Directions for this task
Copy out precisely the line that holds "Click the Unlimited" and all the lines following it in the data, up to and including the last one, and no others.

Supplied material

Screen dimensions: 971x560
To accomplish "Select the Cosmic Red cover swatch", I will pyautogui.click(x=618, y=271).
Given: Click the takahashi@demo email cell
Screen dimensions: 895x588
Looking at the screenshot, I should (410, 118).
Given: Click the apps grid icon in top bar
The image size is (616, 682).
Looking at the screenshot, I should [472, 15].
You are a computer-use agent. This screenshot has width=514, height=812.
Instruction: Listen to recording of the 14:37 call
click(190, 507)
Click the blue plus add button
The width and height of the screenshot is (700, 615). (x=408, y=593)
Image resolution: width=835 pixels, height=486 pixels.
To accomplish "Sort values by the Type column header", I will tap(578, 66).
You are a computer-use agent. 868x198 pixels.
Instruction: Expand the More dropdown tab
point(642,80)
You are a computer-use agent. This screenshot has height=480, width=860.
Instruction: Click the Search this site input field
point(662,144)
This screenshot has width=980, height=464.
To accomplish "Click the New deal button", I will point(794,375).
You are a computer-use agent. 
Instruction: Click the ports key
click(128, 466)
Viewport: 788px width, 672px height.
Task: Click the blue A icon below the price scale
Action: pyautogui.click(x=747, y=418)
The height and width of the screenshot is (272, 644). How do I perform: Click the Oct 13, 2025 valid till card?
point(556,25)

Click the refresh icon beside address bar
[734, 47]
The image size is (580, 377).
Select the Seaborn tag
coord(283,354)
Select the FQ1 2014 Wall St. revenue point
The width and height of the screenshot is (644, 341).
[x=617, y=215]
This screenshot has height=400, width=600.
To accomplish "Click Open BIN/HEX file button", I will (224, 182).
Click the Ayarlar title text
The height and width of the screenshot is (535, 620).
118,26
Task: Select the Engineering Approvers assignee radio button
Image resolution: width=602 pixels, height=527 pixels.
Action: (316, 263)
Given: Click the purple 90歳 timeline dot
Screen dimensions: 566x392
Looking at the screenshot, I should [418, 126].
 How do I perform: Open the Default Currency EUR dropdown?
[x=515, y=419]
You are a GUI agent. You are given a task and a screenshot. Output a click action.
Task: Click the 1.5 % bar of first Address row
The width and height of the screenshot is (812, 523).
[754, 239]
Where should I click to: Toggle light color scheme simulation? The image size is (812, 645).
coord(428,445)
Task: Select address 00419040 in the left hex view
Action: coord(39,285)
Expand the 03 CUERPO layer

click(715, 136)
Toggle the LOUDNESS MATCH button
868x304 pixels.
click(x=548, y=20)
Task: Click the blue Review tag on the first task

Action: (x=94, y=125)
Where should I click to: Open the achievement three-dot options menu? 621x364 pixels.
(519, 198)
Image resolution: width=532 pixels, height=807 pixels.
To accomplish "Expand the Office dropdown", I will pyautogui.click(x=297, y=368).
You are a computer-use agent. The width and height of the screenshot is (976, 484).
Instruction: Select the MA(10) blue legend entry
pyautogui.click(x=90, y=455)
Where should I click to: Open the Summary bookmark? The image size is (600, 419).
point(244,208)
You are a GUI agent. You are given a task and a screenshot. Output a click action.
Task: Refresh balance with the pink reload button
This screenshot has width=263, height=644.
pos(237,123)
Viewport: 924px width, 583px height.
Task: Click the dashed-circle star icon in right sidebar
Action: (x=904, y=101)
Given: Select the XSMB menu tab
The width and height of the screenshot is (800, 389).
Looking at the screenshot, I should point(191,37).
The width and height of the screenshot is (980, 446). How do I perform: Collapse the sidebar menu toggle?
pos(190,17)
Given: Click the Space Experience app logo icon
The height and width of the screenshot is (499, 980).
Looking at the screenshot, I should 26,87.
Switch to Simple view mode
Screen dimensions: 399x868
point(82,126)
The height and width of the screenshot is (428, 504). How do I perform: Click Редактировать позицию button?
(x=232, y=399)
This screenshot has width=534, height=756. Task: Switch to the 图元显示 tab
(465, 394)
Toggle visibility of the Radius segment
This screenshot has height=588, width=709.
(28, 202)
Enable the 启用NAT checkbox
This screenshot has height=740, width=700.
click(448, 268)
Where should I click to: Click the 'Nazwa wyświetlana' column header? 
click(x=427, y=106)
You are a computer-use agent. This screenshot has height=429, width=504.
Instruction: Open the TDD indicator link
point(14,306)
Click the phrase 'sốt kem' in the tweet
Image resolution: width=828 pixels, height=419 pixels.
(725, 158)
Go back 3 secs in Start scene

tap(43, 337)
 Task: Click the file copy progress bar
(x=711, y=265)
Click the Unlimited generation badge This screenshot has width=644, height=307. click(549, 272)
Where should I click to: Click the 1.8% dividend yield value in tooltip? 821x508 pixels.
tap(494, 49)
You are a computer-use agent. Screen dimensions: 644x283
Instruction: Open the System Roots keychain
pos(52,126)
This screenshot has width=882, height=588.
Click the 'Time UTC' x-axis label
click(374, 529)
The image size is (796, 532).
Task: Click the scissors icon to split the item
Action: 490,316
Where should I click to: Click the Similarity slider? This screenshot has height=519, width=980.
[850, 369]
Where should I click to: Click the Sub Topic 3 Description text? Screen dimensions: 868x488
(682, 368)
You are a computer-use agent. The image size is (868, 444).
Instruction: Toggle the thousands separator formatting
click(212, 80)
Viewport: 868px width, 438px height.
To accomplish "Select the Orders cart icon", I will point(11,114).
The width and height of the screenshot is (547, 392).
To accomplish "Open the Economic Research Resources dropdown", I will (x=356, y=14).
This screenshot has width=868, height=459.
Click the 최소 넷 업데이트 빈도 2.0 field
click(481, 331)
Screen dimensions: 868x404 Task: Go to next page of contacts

Answer section
Click the Unlimited generation badge This screenshot has width=644, height=307. click(549, 272)
Where should I click to: Click the 1.8% dividend yield value in tooltip? 821x508 pixels.
tap(494, 49)
You are a computer-use agent. Screen dimensions: 644x283
Instruction: Open the System Roots keychain
pos(52,126)
This screenshot has width=882, height=588.
Click the 'Time UTC' x-axis label
click(374, 529)
The image size is (796, 532).
Task: Click the scissors icon to split the item
Action: 490,316
Where should I click to: Click the Similarity slider? This screenshot has height=519, width=980.
[850, 369]
Where should I click to: Click the Sub Topic 3 Description text? Screen dimensions: 868x488
(682, 368)
You are a computer-use agent. The image size is (868, 444).
Instruction: Toggle the thousands separator formatting
click(212, 80)
Viewport: 868px width, 438px height.
To accomplish "Select the Orders cart icon", I will point(11,114).
The width and height of the screenshot is (547, 392).
To accomplish "Open the Economic Research Resources dropdown", I will (x=356, y=14).
This screenshot has width=868, height=459.
Click the 최소 넷 업데이트 빈도 2.0 field
click(481, 331)
Screen dimensions: 868x404 Task: Go to next page of contacts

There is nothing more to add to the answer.